Следя за происходящим из-за деревьев, Кристофер почувствовал это ледяное презрение так, словно оно было направлено на него. Пленный уже обрел свободу, вырвавшись из рук своих палачей, духовную свободу. Он не произносил речей, не сулил им отмщения. Достаточно было посмотреть на него, чтобы понять, что белые проиграли войну. Теперь это был лишь вопрос времени. Он крепко прижал дуло к виску, чтобы оно не соскользнуло. Одно движение, и все снова будет хорошо. Он нажал на спусковой крючок, и револьвер упал на землю.

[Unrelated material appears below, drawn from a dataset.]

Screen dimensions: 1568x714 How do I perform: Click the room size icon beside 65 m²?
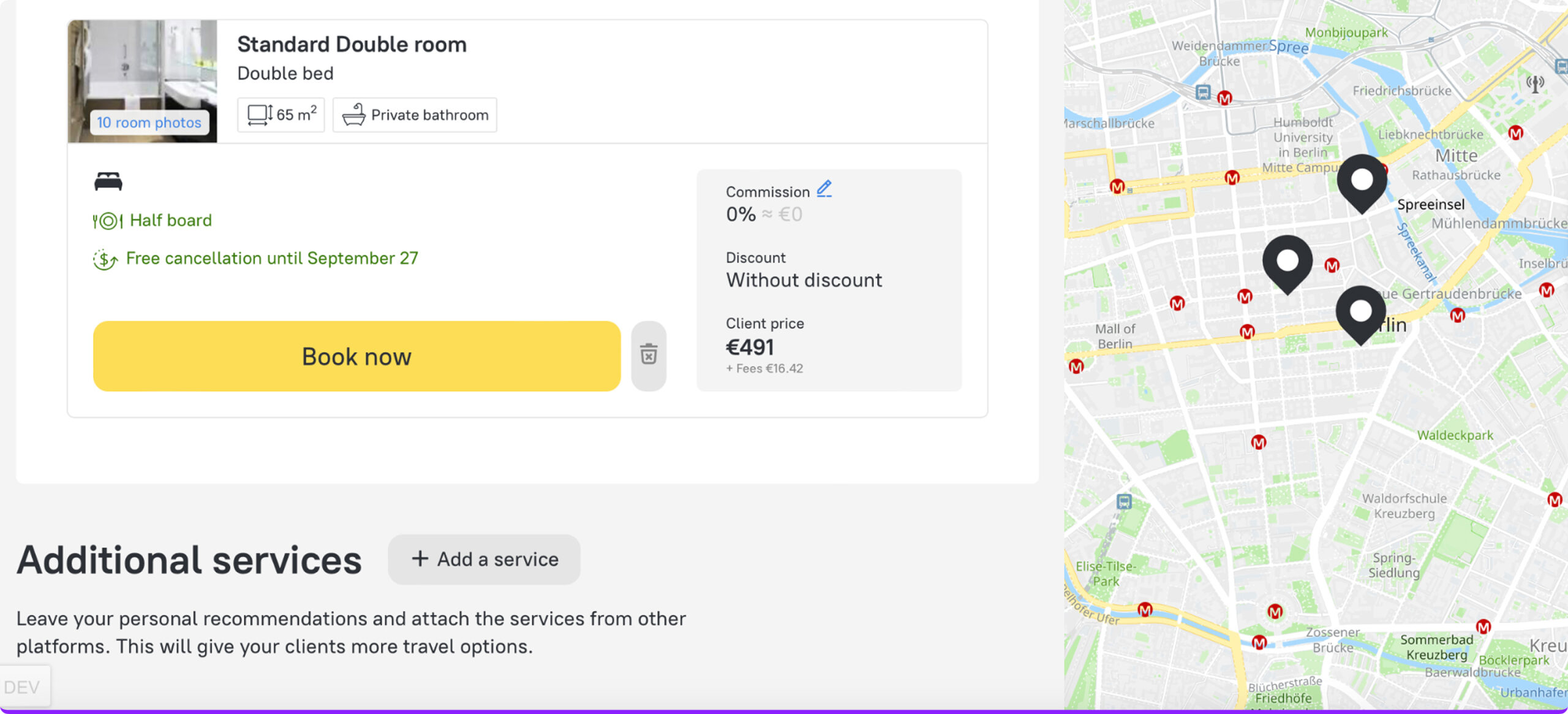coord(260,115)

Наступила страшная тишина. Все удовольствие, которое они получили от сегодняшней работы, весь триумф, с которым они столь четкими порциями отмеривали смерть, — все это было испорчено в одно мгновение, одним жестом. Генерал нагнулся и поднял револьвер. Трясущейся рукой он снова зарядил его и убрал в кобуру.

Кристофер шагнул, все еще не отрывая глаз от опушки, от белой формы живых, от залитой кровью формы мертвых. Он повернулся, чтобы уйти, беспокоясь, удастся ли ему отыскать в темноте обратный путь.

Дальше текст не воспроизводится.